Listen to me, dear brothers and sisters. Hasn’t God chosen the poor in this world to be rich in faith? Aren’t they the ones who will inherit the Kingdom he promised to those who love him? But you dishonor the poor! Isn’t it the rich who oppress you and drag you into court?



As a believer, my hope is that the church of today will answer the call to serve, and to work along with others of different religions and nationalities and backgrounds and political views in order to stand for justice and seek change. Did Martin Luther King not walk with Jewish rabbis and leaders in a quest for brotherhood?  We belong to these hoods, these barrios that others have oppressed and trashed. We look like the people that need help, the people that are broken, the people that want change but don’t know how to ask for it. My hope is that churches will listen to youth who say they have something to say. My hope is that churches will overlook outer appearances, and backgrounds in order to serve for a common good. My hope is that a non-believer could say, “I needed help, and they helped me. I needed food and they fed me. I needed clothes and they clothed me. My legs were weak, but they didn’t let me fall!” My hope is that a nonbeliever would say, “This church was my refuge when I was in need; I want to know the compassionate, loving God they serve. I want to know about this God that cares about the people; I want to know Jesus”.

Imagine that.


*Please note there is a lot of information about The Peoples Church that is not mentioned here. Primarily because I wanted to focus this post on the church and its lack of partnership with The Young Lords Party while imagining how it could have been different if there would have been unity instead of hostility.

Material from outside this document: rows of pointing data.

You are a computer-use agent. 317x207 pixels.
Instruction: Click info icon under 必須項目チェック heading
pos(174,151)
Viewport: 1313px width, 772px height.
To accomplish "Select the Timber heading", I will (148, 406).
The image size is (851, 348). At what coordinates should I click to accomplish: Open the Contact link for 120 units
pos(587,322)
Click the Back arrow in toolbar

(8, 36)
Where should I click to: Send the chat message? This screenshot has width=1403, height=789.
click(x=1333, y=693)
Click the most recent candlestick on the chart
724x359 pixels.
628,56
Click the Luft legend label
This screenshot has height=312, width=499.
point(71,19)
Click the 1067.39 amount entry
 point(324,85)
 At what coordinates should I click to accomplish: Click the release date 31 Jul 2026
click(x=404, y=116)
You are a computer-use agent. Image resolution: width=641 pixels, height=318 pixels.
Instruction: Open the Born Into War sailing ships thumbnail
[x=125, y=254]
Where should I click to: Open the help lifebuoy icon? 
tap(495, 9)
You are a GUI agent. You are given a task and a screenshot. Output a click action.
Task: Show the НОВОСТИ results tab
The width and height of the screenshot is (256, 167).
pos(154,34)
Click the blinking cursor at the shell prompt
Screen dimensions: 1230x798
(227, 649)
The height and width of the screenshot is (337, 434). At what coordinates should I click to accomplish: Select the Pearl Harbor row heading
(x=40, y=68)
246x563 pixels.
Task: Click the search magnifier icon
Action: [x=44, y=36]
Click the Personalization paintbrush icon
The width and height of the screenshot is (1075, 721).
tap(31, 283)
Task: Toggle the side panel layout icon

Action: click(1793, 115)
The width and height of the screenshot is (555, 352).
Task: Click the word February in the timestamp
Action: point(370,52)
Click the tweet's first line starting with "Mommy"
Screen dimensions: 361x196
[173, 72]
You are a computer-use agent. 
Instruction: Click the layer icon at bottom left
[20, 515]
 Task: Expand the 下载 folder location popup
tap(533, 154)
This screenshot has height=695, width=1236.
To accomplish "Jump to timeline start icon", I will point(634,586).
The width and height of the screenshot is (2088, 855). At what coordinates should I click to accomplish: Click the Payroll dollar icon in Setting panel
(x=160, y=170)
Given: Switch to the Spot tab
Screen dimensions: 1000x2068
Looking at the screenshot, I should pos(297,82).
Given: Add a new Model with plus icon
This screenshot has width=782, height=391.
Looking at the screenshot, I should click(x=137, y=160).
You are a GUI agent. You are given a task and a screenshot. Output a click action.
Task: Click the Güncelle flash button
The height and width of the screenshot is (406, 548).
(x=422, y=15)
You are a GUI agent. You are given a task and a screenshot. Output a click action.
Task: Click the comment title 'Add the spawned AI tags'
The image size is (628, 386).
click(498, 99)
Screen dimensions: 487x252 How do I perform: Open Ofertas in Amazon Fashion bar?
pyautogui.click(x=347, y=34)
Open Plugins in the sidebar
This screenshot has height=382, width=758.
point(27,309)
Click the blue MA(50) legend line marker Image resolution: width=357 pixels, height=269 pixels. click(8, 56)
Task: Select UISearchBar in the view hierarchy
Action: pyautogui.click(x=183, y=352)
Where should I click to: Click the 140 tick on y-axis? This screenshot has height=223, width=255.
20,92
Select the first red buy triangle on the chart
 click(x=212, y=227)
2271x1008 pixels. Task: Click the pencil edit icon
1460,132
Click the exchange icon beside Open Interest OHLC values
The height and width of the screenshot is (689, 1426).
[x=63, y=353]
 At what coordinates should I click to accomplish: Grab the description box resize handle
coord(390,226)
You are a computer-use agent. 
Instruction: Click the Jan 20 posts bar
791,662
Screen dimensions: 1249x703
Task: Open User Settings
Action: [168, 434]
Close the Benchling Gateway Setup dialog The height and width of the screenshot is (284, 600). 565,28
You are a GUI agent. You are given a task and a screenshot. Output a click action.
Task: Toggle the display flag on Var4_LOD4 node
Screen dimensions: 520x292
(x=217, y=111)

Reflection: We get nothing by fighting each other. We gain much by listening, hearing others pain and others struggles and discovering we are alike in our experiences, needs, and desires. I want to walk with God fearlessly, and my calling is to serve my people. My hope is that we love our people. My hope is that we will teach others what we learn. My hope is that we will know the history of our neighborhoods, the system, and the country we live in. My hope is that we will be conscious and humble in pursuing truth and justice. Often, that means being persecuted. BUT if my heart won’t stop beating fast by thinking of the injustices and the possibilities of a ‘great change’, then I will dare to stand for a revolution expecting a great change to take place. 

Grace and Peace.


Melendez, Miguel. “The First People’s Church.” We Took the Streets: Fighting for Latino Rights with the Young Lords. New York: St. Martin’s, 2003. 112-130. Print.